To some, that decision may sound like a violation of the US First Amendment, but it is also is a stringent security measure to prevent the Islamic State from propagating fear and recruiting new followers. A report from the Brookings Institute found that between September and December 2014, ISIS used roughly 46,000 Twitter accounts

As The Christian Science Monitor's Warren Richey reported:

The Islamic State group has assembled the most sophisticated recruitment effort ever seen on social media with the ability in an instant to reach from the darkest corners of the Middle East all the way to the bedroom of a 16-year-old girl checking her Facebook page in suburban America.

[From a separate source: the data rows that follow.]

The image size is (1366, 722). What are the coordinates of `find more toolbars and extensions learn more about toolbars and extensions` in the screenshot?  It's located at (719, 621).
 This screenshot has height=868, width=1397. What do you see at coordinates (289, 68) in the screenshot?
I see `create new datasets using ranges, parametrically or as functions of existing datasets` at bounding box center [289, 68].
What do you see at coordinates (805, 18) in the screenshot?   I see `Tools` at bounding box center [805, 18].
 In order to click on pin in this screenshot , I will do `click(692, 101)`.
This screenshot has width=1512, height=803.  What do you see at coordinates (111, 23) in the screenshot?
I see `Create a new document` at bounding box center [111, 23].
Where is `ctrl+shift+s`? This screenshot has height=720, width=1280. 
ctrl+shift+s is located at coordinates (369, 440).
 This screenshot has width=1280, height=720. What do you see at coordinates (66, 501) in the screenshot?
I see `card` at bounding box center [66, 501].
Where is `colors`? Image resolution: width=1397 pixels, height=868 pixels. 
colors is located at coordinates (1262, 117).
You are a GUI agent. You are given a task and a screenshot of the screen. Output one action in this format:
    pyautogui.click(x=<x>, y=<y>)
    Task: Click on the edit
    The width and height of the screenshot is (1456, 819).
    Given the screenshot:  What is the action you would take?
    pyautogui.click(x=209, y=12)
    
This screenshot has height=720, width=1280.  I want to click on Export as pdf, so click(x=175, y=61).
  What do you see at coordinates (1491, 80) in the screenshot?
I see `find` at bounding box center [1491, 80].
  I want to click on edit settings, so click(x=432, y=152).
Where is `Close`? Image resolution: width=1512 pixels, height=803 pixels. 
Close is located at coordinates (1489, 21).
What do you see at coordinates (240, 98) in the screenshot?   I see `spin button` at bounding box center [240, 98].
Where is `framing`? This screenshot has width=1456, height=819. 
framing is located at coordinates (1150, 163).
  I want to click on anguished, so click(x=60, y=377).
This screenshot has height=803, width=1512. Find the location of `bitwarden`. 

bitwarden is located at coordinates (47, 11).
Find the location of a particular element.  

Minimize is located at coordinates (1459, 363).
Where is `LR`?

It is this aspect of the group, experts say, that makes it so potent, so resilient – and so dangerous to the West.

“I have been doing this for a long time, about 45 years. I’ve never seen a terrorist organization with the kind of public-relations savvy that I've seen with [IS] globally,” Francis Taylor, undersecretary for intelligence and analysis at the Department of Homeland Security, told a congressional hearing in June.

Twitter, however, has been less willing to ban all jihadi online activity. 

“Twitter continues to strongly support freedom of expression and diverse perspectives…but it also has clear rules governing what is permissible,” a Twitter spokesperson told The Washington Post. “The use of Twitter by violent extremist groups to threaten horrific acts of depravity and violence is of grave concern and against our policies, period.”

Following the graphic beheading of James Foley in August 2014, Twitter suspended over 10,000 ISIS accounts. Many accounts, however, are hard to catch. Jihadist users who have been suspended often reappear with a new account with a similar name but one additional letter or number.  Some Twitter users have created public rosters to document potential ISIS accounts.

As Mr. Mackey wrote in his column about the Dutch fighter for the Islamic State, "the archive of questions and answers offers a fascinating glimpse into the thinking of a Western-educated jihadist who has been transformed in the past two years from a skeptic of the Islamic State to an active member." 

But there's nothing left on the Tumblr account.